Apparently, this policy momentum is fueling Mr. Trump’s political rise, too. According to Rasmussen’s Oct. 8, tracking poll, the president’s job approval/disapproval rating was 51 percent to 47 percent. That is his largest positive margin in 19 months. Considering Mr. Trump only won 46 percent of 2016’s popular vote — that is a 5 percent improvement, and 3 percent above even Hillary Clinton’s 48 percent.
On Oct. 8, 2010, Mr. Obama had a 47/52 percent approval/disapproval rating. Even more telling is a look inside the two presidents’ “strong” job approval ratings, which measure pro and con feelings’ intensity.
The standard perception is that Mr. Trump is doomed by heavy liberal animosity. Instead, he had a 38/38 percent strong score. In comparison to Mr. Trump’s tie, Mr. Obama’s was -12 percent on the same date in 2010 (29/41 percent).
Nor are these figures outliers. Other important measures show a similar Trump advantage relative to Mr. Obama. In Rasmussen’s poll of Oct. 1 measuring the public’s perception of the country’s direction, 40 percent rated it on the right track vs. 54 percent on the wrong track. While that 14 percent looks bad in isolation, consider: At a similar point in 2010, Mr. Obama’s was 31/63 percent — twice as bad as Mr. Trump’s now.
These numbers appear to be benefiting Republicans, too. According to Rasmussen’s latest generic ballot survey, released Oct. 3, Democrats lead Republicans 47 percent to 42 percent. As Rasmussen pointed out in its data release: “At this time in 2014 the last non-presidential election year congressional elections, Democrats held a 40 percent to 39 percent lead.” However, Republicans won the Senate by gaining nine seats that year and picking up 13 House seats.
The upshot is clear: Democrats need big leads to win big gains.

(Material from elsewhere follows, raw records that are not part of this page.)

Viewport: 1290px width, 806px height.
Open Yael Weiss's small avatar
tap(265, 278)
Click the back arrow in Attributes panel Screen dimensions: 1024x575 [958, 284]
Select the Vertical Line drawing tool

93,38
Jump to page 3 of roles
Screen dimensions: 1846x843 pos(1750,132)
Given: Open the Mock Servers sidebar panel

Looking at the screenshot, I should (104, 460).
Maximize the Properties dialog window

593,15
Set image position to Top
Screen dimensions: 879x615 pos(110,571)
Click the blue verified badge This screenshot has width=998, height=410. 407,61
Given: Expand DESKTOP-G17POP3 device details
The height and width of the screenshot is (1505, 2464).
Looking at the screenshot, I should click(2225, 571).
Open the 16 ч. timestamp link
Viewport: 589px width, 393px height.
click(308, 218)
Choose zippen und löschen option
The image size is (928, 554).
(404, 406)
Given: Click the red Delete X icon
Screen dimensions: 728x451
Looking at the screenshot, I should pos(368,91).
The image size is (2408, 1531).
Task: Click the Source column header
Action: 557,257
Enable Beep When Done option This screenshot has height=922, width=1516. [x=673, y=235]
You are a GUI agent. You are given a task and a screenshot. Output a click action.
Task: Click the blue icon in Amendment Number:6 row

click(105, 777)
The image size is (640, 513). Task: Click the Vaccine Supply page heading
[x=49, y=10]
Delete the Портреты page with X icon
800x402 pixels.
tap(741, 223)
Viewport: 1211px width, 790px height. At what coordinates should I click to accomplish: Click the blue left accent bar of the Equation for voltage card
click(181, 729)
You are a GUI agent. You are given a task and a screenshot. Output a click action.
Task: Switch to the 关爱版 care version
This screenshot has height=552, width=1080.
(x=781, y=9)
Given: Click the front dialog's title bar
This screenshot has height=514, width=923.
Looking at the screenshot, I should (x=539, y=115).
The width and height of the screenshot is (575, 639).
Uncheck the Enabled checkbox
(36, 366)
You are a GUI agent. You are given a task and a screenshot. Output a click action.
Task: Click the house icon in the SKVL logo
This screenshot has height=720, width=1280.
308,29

So far, the numbers aren’t that big and they are shrinking.
Even more to the point: Republicans are not where Democrats were when they took a severe 2010 midterm beating under Mr. Obama. That year, Democrats lost 63 House seats and the House, and six Senate seats. Having lived it, it is understandable Democrats expected its repeat, when the shoe appeared to be on Republicans’ foot in 2018.
At one point, the numbers validated Democrats’ optimism. No more. The numbers have changed, but the headlines of Republican doom have not caught up yet.
This is not to say Mr. Trump and Republicans will not lose congressional seats. Since 1936, the sitting president’s party has averaged losing 24 House and three Senate seats in midterms.
However, the cataclysmic losses Democrats experienced under Mr. Obama, and they had hoped and predicted Republicans would suffer under Trump in 2018, are not presaged by today’s numbers.
Of course, a month is still a long time. Things could change. Yet Democrats need not take comfort in this either. Things could also get worse for them.
President Trump and Republicans appear to have momentum now. Congress is effectively out of session, so the president has the bully pulpit to himself. He also has a personally unparalleled ability to make news — and in contrast to past missteps, his current news has been positive. Further, turning the administration’s sights on China — as Vice President Mike Pence did last week — is a guaranteed applause line in most of America.
As November’s midterms loom larger, Democrats may not be looking as forward to them as they once were. And they would do well to look in the rearview mirror too — and heed its warning: “Objects in the mirror are closer than they appear.”
• J.T. Young served in the Treasury Department and the Office of Management and Budget.